Primi destinatari, i piccoli librai
L’agevolazione, introdotta dalla legge di bilancio 2018 (articolo 1, commi da 319 a 321) è destinata agli esercenti del settore della vendita al dettaglio di libri, nuovi o usati, in esercizi specializzati, con un particolare occhio di riguardo nei confronti dei piccoli librai. Il bonus, infatti, arriva fino a 20mila euro per le librerie indipendenti, non appartenenti a gruppi editoriali, mentre per gli altri il limite massimo è di 10mila euro.

Contributo rapportato ai tributi locali
Il credito d’imposta, prevede la norma, è parametrato, per ogni punto vendita, alle spese sostenute per i locali in cui l’attività agevolata è svolta, a titolo di Imu, Tasi, Tari, imposta sulla pubblicità, tassa per l’occupazione del suolo pubblico, locazione (al netto dell’Iva), mutui e contributi previdenziali e assistenziali versati per il personale dipendente. Come ricordato dalla circolare dell’Agenzia delle entrate n. 14/2022, va considerato che la Tasi non è più in vigore e che l’imposta sulla pubblicità e la tassa di occupazione del suolo pubblico sono confluite nel canone patrimoniale di concessione autorizzazione o esposizione pubblicitaria (canone unico) che riunisce, pertanto, in una sola forma di prelievo le entrate relative all’occupazione di aree pubbliche e alla diffusione di messaggi pubblicitari. Le regole per l’assegnazione del credito massimo sono definite nell’allegato al decreto interministeriale 23 aprile 2018 attuativo della misura, in particolare: nella Tabella 1 è indicato il massimale per ogni voce di spesa, nella Tabella 2 la percentuale valida per quantificare il credito d’imposta teorico spettante in relazione alle voci di costo utilizzate.

- _Consegna 1_: Restituisci senza alcuna modifica la parte dei record che va dalla riga contenente "Click the first visitor" fino alla fine dei record, estremi inclusi.
Il brano e i record non hanno alcun legame tra loro.

- _Righe dei record_:
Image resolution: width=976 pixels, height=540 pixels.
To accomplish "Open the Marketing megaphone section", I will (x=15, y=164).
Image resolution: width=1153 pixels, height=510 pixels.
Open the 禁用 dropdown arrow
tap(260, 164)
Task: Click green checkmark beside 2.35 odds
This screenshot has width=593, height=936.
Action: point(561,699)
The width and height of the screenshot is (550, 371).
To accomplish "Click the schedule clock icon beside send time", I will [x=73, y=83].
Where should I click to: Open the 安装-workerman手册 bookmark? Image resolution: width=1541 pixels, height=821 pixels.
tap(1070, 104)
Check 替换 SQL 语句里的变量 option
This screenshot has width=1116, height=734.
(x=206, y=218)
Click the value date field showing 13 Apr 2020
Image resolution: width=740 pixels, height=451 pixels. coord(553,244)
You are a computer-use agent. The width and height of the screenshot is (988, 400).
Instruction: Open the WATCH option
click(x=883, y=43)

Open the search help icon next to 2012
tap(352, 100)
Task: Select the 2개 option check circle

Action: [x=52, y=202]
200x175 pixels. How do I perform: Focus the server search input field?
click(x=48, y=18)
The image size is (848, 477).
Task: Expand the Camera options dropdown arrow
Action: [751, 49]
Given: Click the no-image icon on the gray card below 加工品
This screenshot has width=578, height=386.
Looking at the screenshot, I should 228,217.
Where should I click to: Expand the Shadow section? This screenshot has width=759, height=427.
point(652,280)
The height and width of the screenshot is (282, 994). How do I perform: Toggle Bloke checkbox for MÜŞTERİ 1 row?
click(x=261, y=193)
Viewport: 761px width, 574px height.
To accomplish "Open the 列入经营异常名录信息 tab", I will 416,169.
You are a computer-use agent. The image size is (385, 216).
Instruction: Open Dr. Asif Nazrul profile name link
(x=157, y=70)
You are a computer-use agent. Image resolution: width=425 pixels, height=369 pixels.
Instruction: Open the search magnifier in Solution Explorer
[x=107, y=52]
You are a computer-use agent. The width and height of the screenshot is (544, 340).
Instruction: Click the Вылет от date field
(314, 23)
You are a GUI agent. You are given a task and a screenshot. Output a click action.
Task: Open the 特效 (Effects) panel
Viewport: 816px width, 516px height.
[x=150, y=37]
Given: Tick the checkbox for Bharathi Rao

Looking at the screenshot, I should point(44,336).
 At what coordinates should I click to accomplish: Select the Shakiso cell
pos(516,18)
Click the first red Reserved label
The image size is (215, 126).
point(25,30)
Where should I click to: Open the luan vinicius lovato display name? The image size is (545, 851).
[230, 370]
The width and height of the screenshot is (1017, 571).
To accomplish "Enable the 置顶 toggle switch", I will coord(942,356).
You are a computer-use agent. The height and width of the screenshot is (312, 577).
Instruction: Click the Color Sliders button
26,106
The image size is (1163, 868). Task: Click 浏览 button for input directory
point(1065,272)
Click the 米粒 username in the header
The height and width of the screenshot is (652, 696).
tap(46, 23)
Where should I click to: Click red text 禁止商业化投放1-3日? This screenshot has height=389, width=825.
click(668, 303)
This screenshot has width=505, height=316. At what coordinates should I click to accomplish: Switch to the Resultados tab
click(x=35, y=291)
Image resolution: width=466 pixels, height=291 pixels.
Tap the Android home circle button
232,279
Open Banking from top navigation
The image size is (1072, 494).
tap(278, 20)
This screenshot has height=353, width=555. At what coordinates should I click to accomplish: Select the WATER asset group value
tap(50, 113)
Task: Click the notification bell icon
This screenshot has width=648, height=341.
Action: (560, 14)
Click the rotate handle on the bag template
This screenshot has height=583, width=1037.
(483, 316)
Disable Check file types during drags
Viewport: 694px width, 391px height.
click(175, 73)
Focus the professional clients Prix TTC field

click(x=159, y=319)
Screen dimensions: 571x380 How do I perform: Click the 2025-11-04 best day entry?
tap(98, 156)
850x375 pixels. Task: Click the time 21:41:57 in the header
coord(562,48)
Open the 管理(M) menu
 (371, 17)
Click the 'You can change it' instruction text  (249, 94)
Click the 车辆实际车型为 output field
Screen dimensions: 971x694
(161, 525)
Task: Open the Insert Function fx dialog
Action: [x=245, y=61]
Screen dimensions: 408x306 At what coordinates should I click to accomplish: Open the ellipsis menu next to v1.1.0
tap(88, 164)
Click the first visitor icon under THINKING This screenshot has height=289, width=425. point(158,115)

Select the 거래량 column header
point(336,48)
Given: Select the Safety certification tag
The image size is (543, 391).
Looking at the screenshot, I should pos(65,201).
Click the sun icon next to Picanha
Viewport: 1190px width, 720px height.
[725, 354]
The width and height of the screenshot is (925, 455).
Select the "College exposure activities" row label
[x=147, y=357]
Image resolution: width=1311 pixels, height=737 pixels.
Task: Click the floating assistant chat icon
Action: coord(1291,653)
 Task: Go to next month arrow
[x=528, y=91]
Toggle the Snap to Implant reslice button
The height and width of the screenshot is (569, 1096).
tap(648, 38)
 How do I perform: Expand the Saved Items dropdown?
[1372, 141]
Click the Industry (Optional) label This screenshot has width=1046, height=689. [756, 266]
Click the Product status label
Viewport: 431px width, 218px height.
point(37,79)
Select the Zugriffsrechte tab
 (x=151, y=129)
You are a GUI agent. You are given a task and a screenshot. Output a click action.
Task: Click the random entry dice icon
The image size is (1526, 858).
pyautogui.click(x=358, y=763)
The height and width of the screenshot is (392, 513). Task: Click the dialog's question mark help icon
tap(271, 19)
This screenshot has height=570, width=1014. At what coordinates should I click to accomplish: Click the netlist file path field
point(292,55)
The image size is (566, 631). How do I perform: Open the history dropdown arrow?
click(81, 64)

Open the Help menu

- _Consegna 2_: Ricopia integralmente e senza cambiamenti il brano sul credito d'imposta per le librerie.

- _Risposta scritta 1_:
Click the first visitor icon under THINKING This screenshot has height=289, width=425. point(158,115)

Select the 거래량 column header
point(336,48)
Given: Select the Safety certification tag
The image size is (543, 391).
Looking at the screenshot, I should pos(65,201).
Click the sun icon next to Picanha
Viewport: 1190px width, 720px height.
[725, 354]
The width and height of the screenshot is (925, 455).
Select the "College exposure activities" row label
[x=147, y=357]
Image resolution: width=1311 pixels, height=737 pixels.
Task: Click the floating assistant chat icon
Action: coord(1291,653)
 Task: Go to next month arrow
[x=528, y=91]
Toggle the Snap to Implant reslice button
The height and width of the screenshot is (569, 1096).
tap(648, 38)
 How do I perform: Expand the Saved Items dropdown?
[1372, 141]
Click the Industry (Optional) label This screenshot has width=1046, height=689. [756, 266]
Click the Product status label
Viewport: 431px width, 218px height.
point(37,79)
Select the Zugriffsrechte tab
 (x=151, y=129)
You are a GUI agent. You are given a task and a screenshot. Output a click action.
Task: Click the random entry dice icon
The image size is (1526, 858).
pyautogui.click(x=358, y=763)
The height and width of the screenshot is (392, 513). Task: Click the dialog's question mark help icon
tap(271, 19)
This screenshot has height=570, width=1014. At what coordinates should I click to accomplish: Click the netlist file path field
point(292,55)
The image size is (566, 631). How do I perform: Open the history dropdown arrow?
click(81, 64)

Open the Help menu

- _Risposta scritta 2_:
Primi destinatari, i piccoli librai
L’agevolazione, introdotta dalla legge di bilancio 2018 (articolo 1, commi da 319 a 321) è destinata agli esercenti del settore della vendita al dettaglio di libri, nuovi o usati, in esercizi specializzati, con un particolare occhio di riguardo nei confronti dei piccoli librai. Il bonus, infatti, arriva fino a 20mila euro per le librerie indipendenti, non appartenenti a gruppi editoriali, mentre per gli altri il limite massimo è di 10mila euro.

Contributo rapportato ai tributi locali
Il credito d’imposta, prevede la norma, è parametrato, per ogni punto vendita, alle spese sostenute per i locali in cui l’attività agevolata è svolta, a titolo di Imu, Tasi, Tari, imposta sulla pubblicità, tassa per l’occupazione del suolo pubblico, locazione (al netto dell’Iva), mutui e contributi previdenziali e assistenziali versati per il personale dipendente. Come ricordato dalla circolare dell’Agenzia delle entrate n. 14/2022, va considerato che la Tasi non è più in vigore e che l’imposta sulla pubblicità e la tassa di occupazione del suolo pubblico sono confluite nel canone patrimoniale di concessione autorizzazione o esposizione pubblicitaria (canone unico) che riunisce, pertanto, in una sola forma di prelievo le entrate relative all’occupazione di aree pubbliche e alla diffusione di messaggi pubblicitari. Le regole per l’assegnazione del credito massimo sono definite nell’allegato al decreto interministeriale 23 aprile 2018 attuativo della misura, in particolare: nella Tabella 1 è indicato il massimale per ogni voce di spesa, nella Tabella 2 la percentuale valida per quantificare il credito d’imposta teorico spettante in relazione alle voci di costo utilizzate.